# [Records supplied]
BEGIN
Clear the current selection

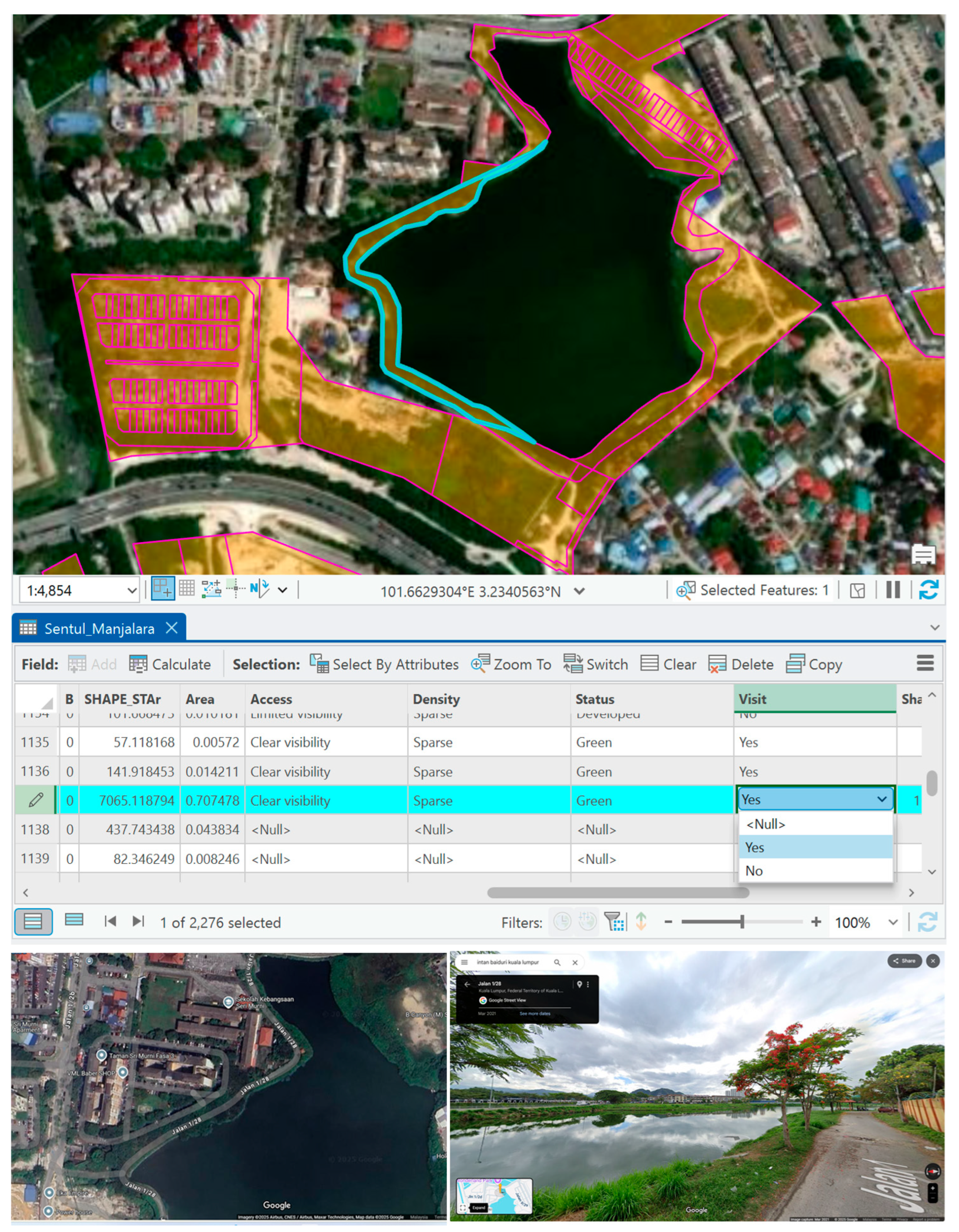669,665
END
BEGIN
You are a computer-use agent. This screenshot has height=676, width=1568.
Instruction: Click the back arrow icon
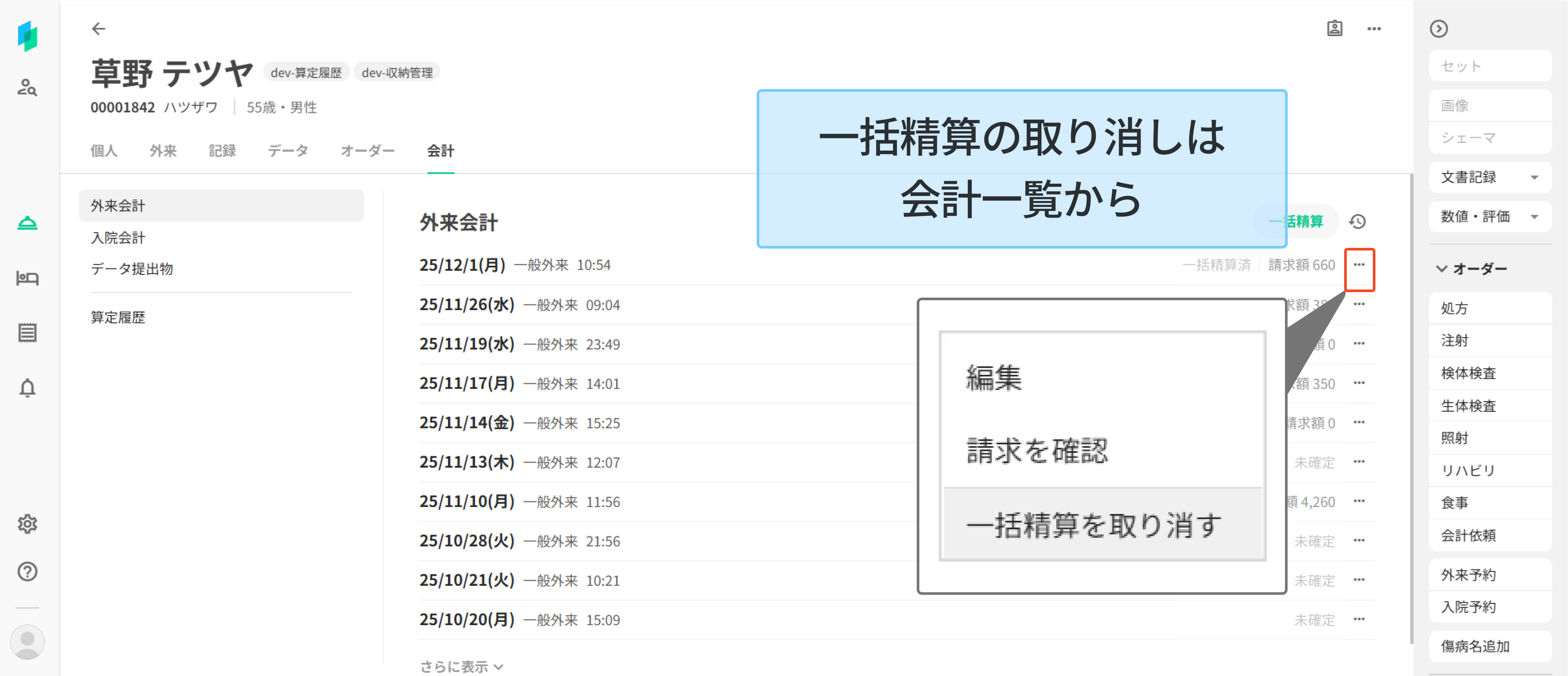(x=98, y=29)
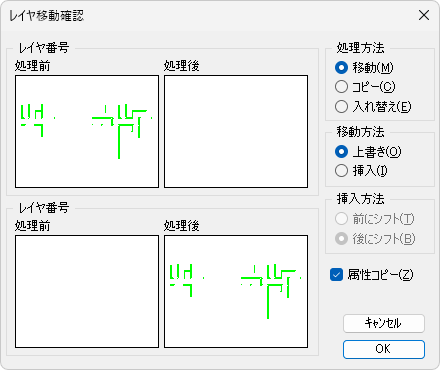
END
Render the lines from the one containing "You are a computer-use" through the one containing "(x=98, y=29)", both included, as a numbered list with blank lines left out. Omit the pictures.

# [Answer to the exercise]
1. You are a computer-use agent. This screenshot has height=676, width=1568.
2. Instruction: Click the back arrow icon
3. (x=98, y=29)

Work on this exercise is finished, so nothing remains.